The stock had risen 23 percent last week after it showed that it had made higher-than-expected 2018 profits from sales of its Barbie dolls and Hot Wheels toy cars. Euteneuer now said that Mattel expects gross sales to stay the same in 2019 as in 2018. Analysts had forecast revenue to rise 3 percent, based on an average of estimates compiled by Bloomberg. “After several years of consecutive decline, achieving flat sales is a significant Phone Number List improvement,” Euteneuer tried to explain. But the damage was done.

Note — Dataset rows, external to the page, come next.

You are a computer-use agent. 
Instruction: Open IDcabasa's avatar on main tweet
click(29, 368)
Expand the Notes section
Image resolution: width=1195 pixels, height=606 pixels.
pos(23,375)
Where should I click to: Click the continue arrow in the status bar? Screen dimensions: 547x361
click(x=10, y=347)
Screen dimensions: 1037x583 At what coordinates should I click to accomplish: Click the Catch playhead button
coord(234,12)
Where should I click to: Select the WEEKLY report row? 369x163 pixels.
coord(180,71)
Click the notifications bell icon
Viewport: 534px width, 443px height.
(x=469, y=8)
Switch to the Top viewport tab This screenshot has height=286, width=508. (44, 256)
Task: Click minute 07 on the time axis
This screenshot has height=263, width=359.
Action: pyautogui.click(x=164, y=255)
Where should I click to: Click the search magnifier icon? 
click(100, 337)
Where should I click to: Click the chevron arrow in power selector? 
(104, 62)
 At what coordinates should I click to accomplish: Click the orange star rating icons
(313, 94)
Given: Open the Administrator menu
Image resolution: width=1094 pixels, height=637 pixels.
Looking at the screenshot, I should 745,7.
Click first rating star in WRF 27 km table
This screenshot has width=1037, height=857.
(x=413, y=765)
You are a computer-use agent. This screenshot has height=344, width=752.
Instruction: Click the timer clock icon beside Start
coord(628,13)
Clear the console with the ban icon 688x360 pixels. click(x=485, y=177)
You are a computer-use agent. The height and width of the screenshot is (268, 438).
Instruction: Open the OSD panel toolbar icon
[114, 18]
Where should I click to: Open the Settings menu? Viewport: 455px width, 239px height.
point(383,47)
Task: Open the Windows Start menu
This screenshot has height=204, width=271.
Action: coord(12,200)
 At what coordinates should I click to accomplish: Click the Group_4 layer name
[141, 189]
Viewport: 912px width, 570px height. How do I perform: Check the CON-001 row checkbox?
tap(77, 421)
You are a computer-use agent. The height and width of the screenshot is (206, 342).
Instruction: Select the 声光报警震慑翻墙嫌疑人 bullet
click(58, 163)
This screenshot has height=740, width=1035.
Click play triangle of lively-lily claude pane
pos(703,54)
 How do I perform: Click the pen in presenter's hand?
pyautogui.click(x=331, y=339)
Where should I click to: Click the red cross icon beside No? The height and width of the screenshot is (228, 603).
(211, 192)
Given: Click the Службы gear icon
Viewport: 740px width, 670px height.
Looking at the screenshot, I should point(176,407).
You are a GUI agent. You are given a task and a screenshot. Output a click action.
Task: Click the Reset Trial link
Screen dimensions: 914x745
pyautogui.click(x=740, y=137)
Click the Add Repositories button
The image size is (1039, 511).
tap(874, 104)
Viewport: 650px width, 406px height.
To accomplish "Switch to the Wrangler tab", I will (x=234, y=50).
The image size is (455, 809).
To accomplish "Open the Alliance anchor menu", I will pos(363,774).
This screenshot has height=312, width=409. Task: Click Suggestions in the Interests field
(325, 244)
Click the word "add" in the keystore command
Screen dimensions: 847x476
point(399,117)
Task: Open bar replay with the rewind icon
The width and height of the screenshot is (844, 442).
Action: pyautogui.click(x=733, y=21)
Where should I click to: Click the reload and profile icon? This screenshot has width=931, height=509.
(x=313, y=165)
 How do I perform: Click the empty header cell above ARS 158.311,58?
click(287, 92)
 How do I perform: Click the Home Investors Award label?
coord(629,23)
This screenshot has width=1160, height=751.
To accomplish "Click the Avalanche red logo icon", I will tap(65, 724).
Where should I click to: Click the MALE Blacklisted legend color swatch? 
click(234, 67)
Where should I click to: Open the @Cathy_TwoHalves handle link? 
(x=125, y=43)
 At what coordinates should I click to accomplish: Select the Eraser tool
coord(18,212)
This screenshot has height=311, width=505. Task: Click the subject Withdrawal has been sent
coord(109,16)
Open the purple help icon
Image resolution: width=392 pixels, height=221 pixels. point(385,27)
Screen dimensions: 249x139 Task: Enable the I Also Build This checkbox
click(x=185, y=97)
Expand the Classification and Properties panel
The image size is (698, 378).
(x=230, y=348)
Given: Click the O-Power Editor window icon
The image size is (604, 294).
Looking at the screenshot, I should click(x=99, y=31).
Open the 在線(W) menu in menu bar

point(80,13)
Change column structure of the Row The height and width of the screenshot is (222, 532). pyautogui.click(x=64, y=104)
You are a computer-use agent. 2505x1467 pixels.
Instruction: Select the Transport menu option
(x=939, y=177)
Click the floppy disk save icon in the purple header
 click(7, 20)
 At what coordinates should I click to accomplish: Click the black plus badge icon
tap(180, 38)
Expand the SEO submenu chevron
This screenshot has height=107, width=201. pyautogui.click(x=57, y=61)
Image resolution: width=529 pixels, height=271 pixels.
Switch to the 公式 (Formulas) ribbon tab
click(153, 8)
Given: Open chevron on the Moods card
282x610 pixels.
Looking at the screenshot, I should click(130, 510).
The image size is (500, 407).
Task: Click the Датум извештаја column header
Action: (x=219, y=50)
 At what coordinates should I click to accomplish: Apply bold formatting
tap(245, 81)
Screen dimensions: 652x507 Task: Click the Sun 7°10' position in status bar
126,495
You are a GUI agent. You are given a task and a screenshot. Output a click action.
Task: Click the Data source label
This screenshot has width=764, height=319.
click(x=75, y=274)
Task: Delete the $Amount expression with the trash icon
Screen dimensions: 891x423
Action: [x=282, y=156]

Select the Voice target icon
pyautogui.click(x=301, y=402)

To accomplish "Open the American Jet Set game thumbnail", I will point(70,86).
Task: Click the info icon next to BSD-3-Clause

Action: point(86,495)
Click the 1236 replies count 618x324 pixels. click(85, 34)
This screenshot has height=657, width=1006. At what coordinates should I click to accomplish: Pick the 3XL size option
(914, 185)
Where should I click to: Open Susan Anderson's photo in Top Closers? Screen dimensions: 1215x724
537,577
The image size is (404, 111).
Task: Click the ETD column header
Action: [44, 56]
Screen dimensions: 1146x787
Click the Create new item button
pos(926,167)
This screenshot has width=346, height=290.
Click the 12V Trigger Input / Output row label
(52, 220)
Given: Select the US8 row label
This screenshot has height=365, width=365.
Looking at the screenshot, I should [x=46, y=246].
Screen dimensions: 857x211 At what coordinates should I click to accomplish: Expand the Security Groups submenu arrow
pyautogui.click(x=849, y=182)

About the end of the exhibition, he argued: “Parents will always worry about the development of their children, and children will always want to play.” Among the causes of lower growth than forecasted by experts, Mattel said it expects labor costs to rise at manufacturing plants and to be under pressure from rising resin, zinc and packaging costs , which will reduce profit margins. For the company, the biggest problems will occur in the first quarter due to a combination of factors: strong dollar, the bankruptcy of Toys “R” Us and the sharp decline in its business in China.